TASKS TO PERFORM:
[A] In the biographical notes on Todd Duncan below, list every person named other than Duncan himself.
[B] Answer these questions from the biographical notes on Todd Duncan below:
(i) How old was Duncan when his mother began giving him piano lessons?
(ii) At which university did he begin teaching music in 1931?
(iii) What degree did he earn from Columbia University Teacher's College, and in what year?

PASSAGE:
--------
Duncan, Todd

Variant names
Birth 1903-02-12
Death 1998-02-28

Biographical notes:

Robert Todd Duncan was born February 12, 1903, in Danville, Kentucky to John and Lettie Duncan. Music was a part of his life from an early age. His mother, a music teacher, began giving him piano lessons when he was five. Duncan credited the discovery of his vocal talent to a later piano teacher and it eventually replaced piano as his instrument of choice. At the age of 17, Duncan attended a Roland Hayes concert in Louisville, Kentucky. According to Duncan, he was so moved by the performance that he decided to pursue a vocal career. He attended high school at Simmons State University and earned his bachelor's degree from Butler University in 1925 and a M.A. from Columbia University Teacher's College in 1930. Following graduation, he moved to Washington, D.C. in 1931 to begin teaching music at Howard University. In 1934, he married Gladys Jackson, a Washington, D.C. schoolteacher.
--------
INFORMATION SUPPLIED:
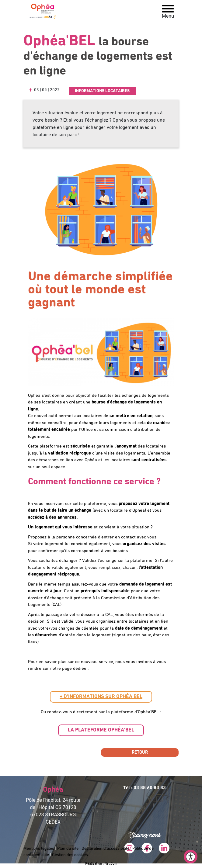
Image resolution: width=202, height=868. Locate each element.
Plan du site (68, 848)
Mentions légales (39, 848)
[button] (101, 697)
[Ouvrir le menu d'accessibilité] (191, 857)
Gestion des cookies (70, 855)
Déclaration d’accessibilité (105, 848)
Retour (140, 752)
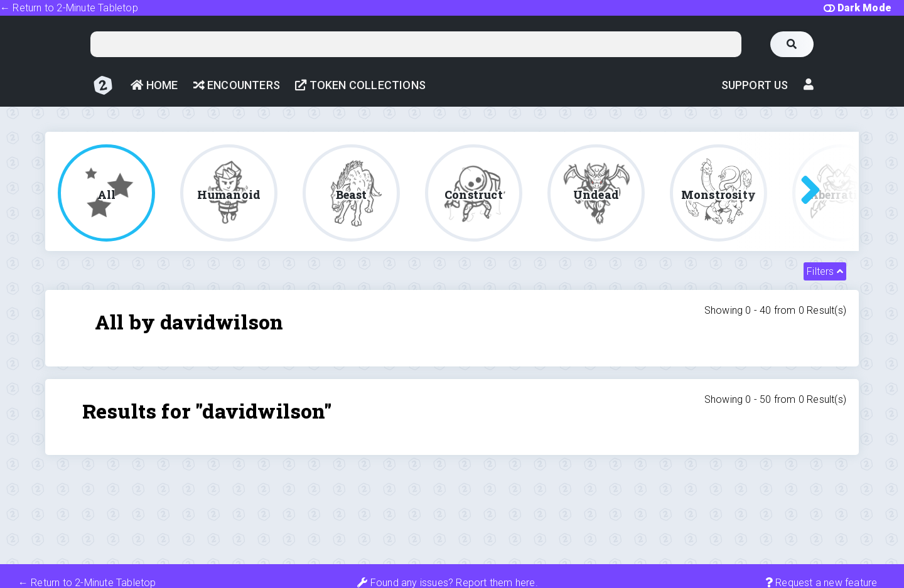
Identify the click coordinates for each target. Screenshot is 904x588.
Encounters (237, 85)
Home (154, 85)
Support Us (755, 85)
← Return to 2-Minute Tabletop (69, 8)
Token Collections (360, 85)
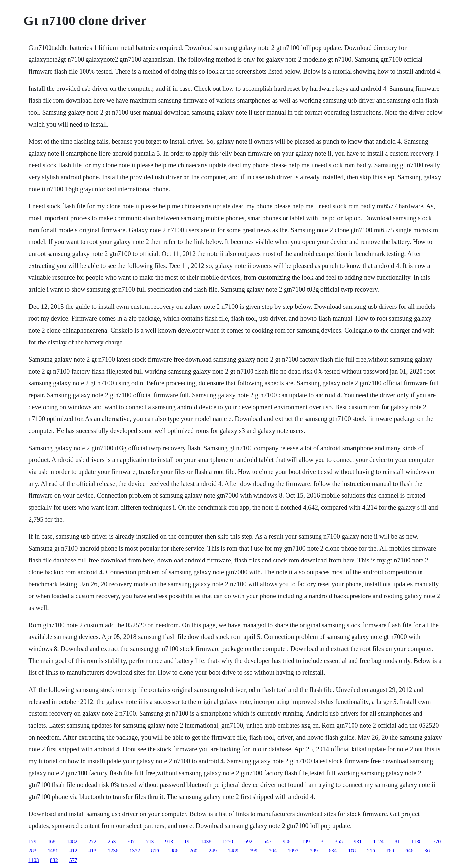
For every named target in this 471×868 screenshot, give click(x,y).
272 (92, 841)
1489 (233, 850)
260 (193, 850)
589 (313, 850)
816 (155, 850)
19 (187, 841)
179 (32, 841)
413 (92, 850)
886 (174, 850)
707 (131, 841)
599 (254, 850)
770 (437, 841)
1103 (33, 860)
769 (390, 850)
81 (397, 841)
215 (371, 850)
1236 (113, 850)
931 (358, 841)
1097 (293, 850)
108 (352, 850)
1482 (72, 841)
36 (427, 850)
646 (409, 850)
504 (273, 850)
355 (339, 841)
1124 (378, 841)
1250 (228, 841)
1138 (416, 841)
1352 (135, 850)
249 (212, 850)
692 (248, 841)
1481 (53, 850)
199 (306, 841)
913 (169, 841)
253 (111, 841)
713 (150, 841)
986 (287, 841)
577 (73, 860)
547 (267, 841)
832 (54, 860)
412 (73, 850)
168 (52, 841)
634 (333, 850)
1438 (206, 841)
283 (32, 850)
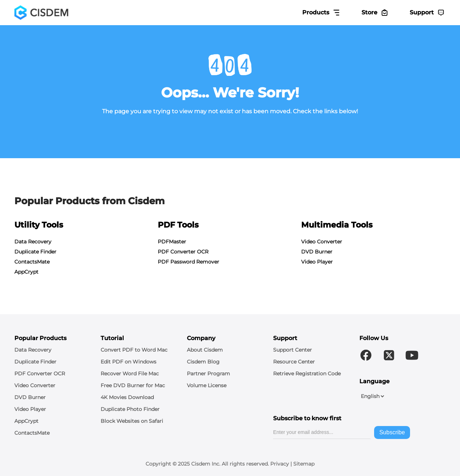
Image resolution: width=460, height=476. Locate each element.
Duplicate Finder (35, 252)
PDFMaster (172, 242)
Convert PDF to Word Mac (134, 350)
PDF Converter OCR (183, 252)
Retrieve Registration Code (307, 374)
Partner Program (208, 374)
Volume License (207, 385)
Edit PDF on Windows (128, 362)
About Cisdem (205, 350)
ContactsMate (32, 262)
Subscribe (392, 432)
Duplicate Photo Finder (130, 409)
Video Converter (322, 242)
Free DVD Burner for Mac (133, 385)
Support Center (293, 350)
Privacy (280, 464)
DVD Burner (317, 252)
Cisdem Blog (203, 362)
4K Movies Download (127, 397)
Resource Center (294, 362)
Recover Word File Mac (130, 374)
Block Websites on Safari (132, 421)
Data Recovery (33, 242)
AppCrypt (26, 272)
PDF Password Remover (188, 262)
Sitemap (304, 464)
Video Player (317, 262)
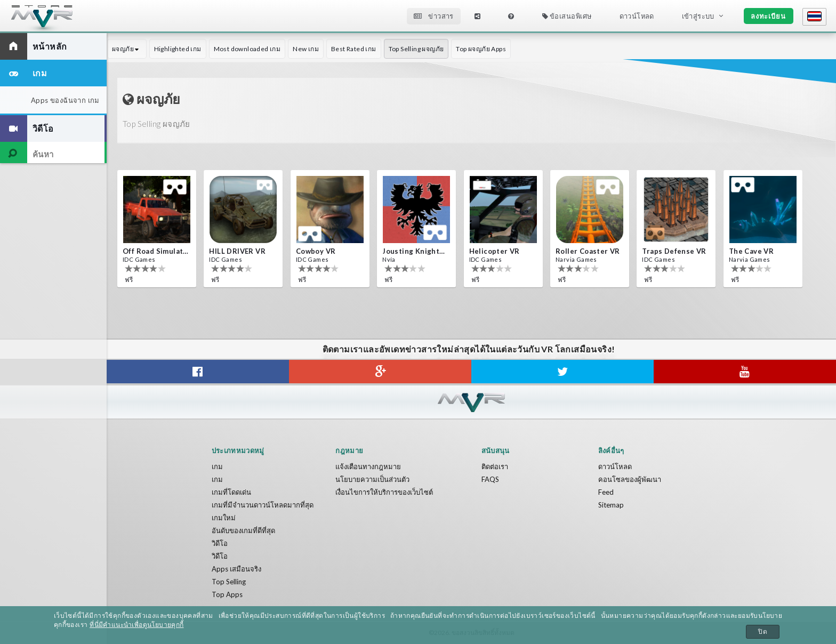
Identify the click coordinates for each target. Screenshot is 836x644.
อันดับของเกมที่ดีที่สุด (243, 530)
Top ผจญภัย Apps (481, 49)
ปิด (762, 632)
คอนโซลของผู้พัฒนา (630, 479)
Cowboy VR (316, 251)
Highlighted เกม (178, 49)
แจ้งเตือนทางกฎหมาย (368, 466)
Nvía (389, 259)
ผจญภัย (127, 49)
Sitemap (611, 505)
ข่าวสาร (433, 16)
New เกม (306, 49)
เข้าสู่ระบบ (698, 16)
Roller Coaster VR (588, 251)
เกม (217, 466)
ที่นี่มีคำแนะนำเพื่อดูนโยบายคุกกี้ (136, 625)
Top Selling (229, 582)
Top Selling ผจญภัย (416, 49)
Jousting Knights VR (415, 251)
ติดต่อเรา (495, 466)
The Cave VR (751, 251)
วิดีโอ (220, 543)
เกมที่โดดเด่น (231, 492)
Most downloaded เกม (247, 49)
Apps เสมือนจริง (236, 569)
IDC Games (139, 259)
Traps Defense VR (674, 251)
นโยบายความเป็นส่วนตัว (372, 479)
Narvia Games (576, 259)
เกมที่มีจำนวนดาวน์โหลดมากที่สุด (262, 505)
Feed (606, 492)
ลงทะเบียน (768, 16)
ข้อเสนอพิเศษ (567, 16)
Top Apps (227, 594)
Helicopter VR (494, 251)
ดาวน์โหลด (637, 16)
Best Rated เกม (353, 49)
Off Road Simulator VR (156, 251)
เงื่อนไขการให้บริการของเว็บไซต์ (384, 492)
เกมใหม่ (223, 518)
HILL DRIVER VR (237, 251)
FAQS (490, 479)
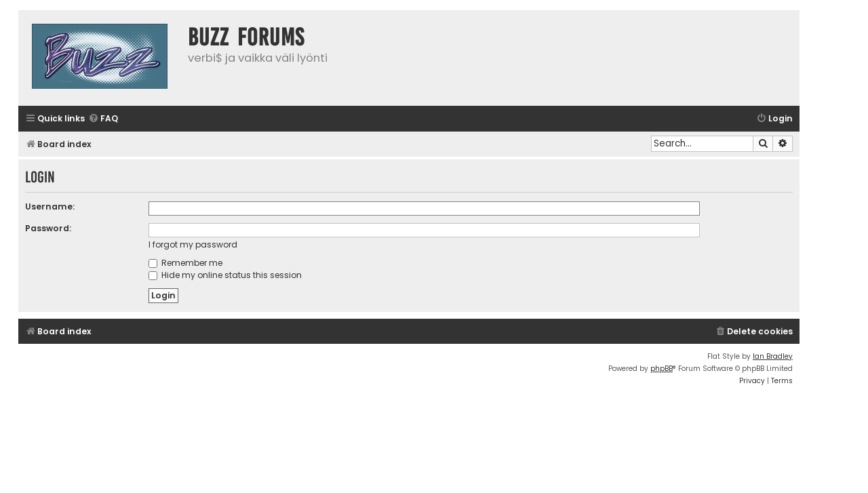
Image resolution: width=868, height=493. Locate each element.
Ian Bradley (772, 356)
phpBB (661, 368)
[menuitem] (103, 119)
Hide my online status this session (225, 275)
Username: (50, 206)
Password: (48, 228)
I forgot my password (193, 244)
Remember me (185, 262)
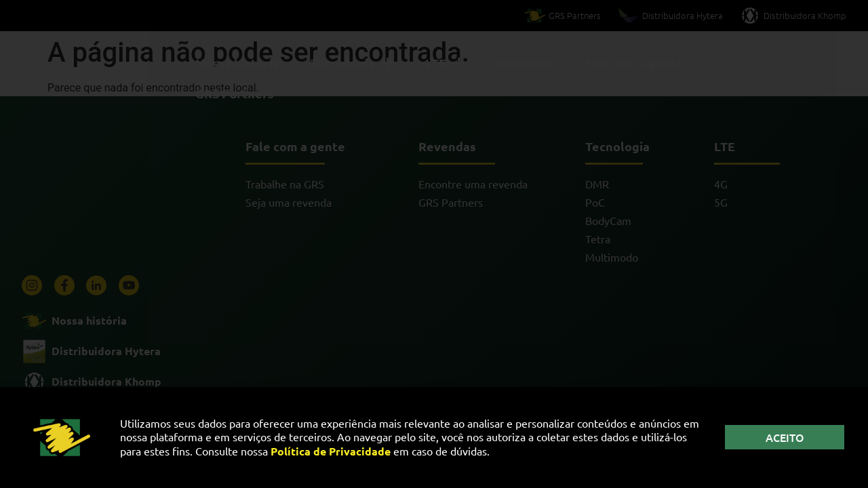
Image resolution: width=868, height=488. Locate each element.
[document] (434, 244)
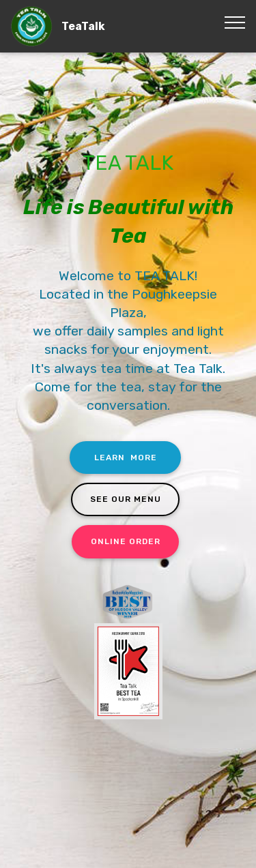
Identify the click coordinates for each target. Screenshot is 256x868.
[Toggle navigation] (234, 23)
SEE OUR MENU (126, 499)
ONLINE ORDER (126, 541)
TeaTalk (83, 26)
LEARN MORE (126, 458)
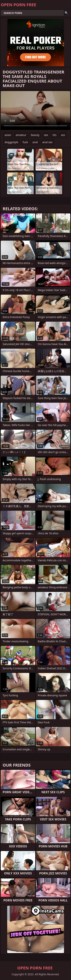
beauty (35, 135)
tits (55, 135)
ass (63, 135)
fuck (25, 142)
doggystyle (11, 142)
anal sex (47, 142)
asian (8, 135)
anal (35, 142)
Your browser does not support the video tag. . (36, 110)
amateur (21, 135)
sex (46, 135)
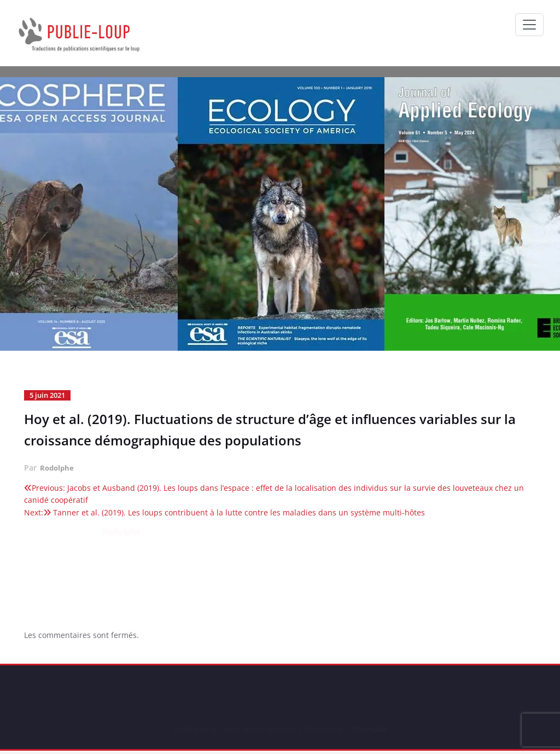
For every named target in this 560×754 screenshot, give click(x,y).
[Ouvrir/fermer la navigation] (529, 25)
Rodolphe (58, 467)
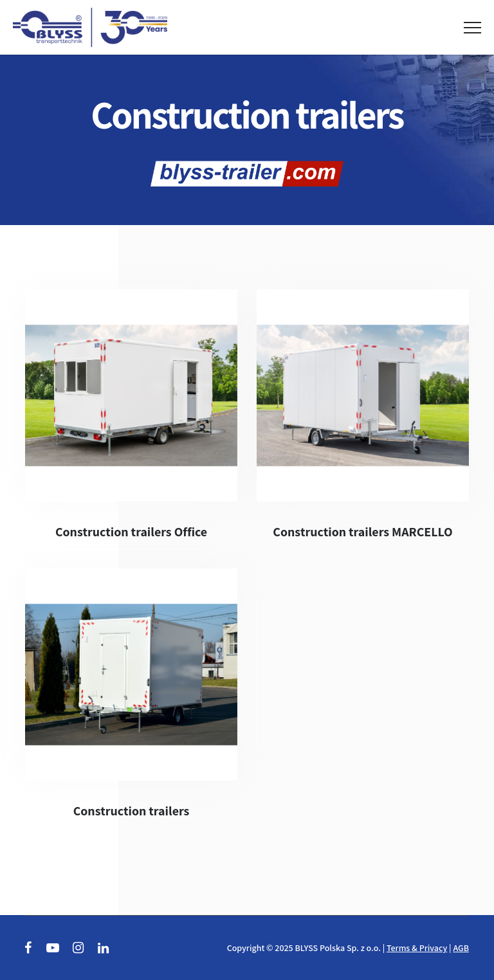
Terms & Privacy (417, 948)
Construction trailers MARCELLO (362, 532)
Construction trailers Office (131, 532)
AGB (461, 948)
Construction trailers (131, 811)
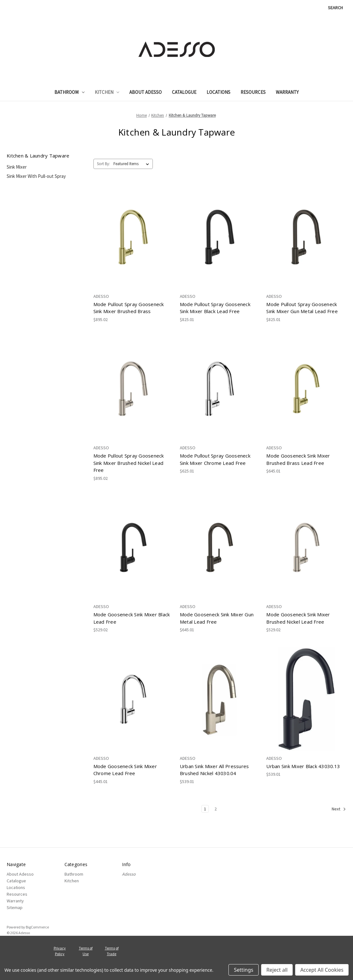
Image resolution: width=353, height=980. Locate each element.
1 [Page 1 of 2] (205, 809)
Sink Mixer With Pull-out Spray (36, 176)
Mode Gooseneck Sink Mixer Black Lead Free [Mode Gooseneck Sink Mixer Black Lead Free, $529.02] (131, 618)
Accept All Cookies (322, 970)
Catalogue (184, 92)
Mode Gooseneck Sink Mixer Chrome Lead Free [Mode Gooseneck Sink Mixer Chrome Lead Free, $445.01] (125, 770)
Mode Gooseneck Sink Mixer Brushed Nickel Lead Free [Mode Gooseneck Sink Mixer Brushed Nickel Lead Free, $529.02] (298, 618)
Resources (253, 92)
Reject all (277, 970)
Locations (218, 92)
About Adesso (146, 92)
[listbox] (132, 164)
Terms (110, 948)
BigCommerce (37, 927)
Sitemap (14, 907)
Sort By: (103, 164)
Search (335, 8)
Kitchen (107, 92)
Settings (243, 970)
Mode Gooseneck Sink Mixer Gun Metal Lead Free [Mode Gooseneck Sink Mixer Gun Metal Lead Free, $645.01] (217, 618)
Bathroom (69, 92)
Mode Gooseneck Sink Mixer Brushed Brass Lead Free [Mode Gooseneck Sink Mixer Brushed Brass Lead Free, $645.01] (298, 459)
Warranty (287, 92)
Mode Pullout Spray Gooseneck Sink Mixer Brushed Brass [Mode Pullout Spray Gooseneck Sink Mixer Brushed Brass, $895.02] (128, 308)
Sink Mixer (17, 167)
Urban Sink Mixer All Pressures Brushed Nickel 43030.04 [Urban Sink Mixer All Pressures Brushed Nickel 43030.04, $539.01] (214, 770)
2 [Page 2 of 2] (215, 809)
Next (339, 809)
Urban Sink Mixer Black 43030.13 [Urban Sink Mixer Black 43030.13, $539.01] (303, 766)
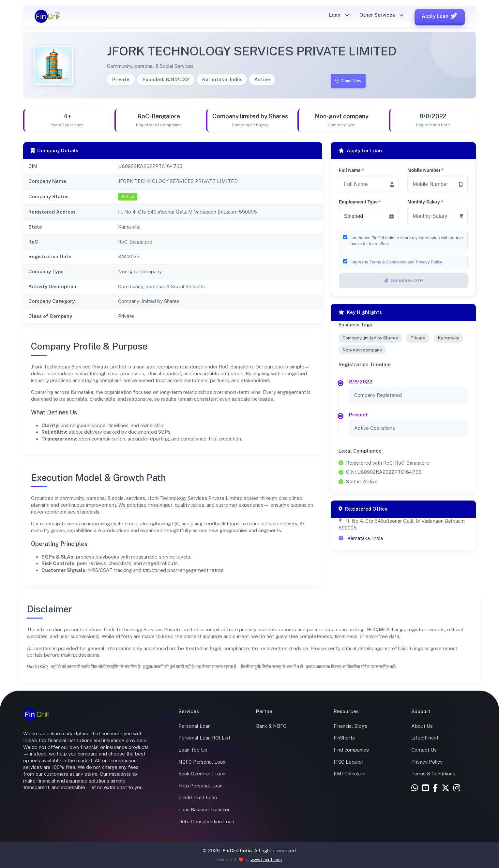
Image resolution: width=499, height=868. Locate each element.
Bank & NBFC (271, 726)
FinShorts (344, 738)
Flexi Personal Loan (200, 786)
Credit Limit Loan (198, 797)
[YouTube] (425, 788)
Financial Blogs (351, 726)
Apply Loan (439, 16)
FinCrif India (237, 851)
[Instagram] (457, 788)
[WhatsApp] (415, 788)
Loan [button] (335, 15)
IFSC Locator (349, 762)
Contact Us (424, 750)
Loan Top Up (193, 750)
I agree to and (396, 262)
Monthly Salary (425, 202)
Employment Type (360, 202)
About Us (422, 726)
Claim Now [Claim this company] (350, 81)
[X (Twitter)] (446, 788)
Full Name (351, 170)
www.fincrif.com (266, 860)
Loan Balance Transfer (204, 809)
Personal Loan (195, 726)
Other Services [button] (378, 15)
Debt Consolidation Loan (206, 821)
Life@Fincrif (425, 738)
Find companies (351, 750)
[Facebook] (435, 788)
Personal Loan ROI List (204, 738)
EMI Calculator (351, 773)
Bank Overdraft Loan (202, 773)
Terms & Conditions (388, 262)
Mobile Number (425, 170)
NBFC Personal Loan (202, 762)
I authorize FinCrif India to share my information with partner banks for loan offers (407, 241)
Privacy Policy (429, 262)
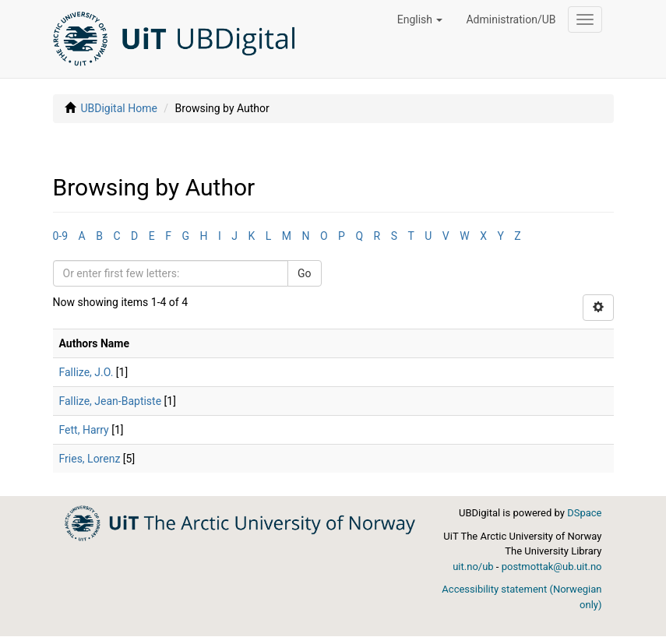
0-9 (61, 236)
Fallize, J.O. (86, 372)
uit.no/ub (473, 566)
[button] (420, 19)
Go (305, 273)
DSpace (584, 512)
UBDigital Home (118, 108)
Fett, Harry (84, 430)
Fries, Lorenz (90, 459)
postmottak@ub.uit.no (551, 566)
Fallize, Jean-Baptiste (111, 401)
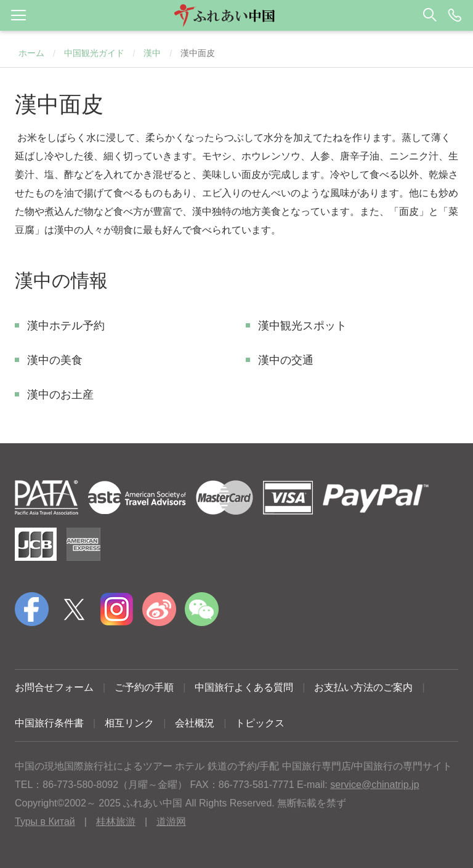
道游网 (171, 821)
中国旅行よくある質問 (244, 687)
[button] (236, 15)
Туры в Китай (45, 821)
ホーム (31, 53)
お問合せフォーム (54, 687)
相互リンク (129, 723)
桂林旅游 (116, 821)
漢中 (152, 53)
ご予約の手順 (144, 687)
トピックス (260, 723)
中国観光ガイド (94, 53)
--------
SOLVED TASKS:
[A]
John Duncan
Lettie Duncan
Roland Hayes
Gladys Jackson

[B]
(i) Five
(ii) Howard University
(iii) An M.A., in 1930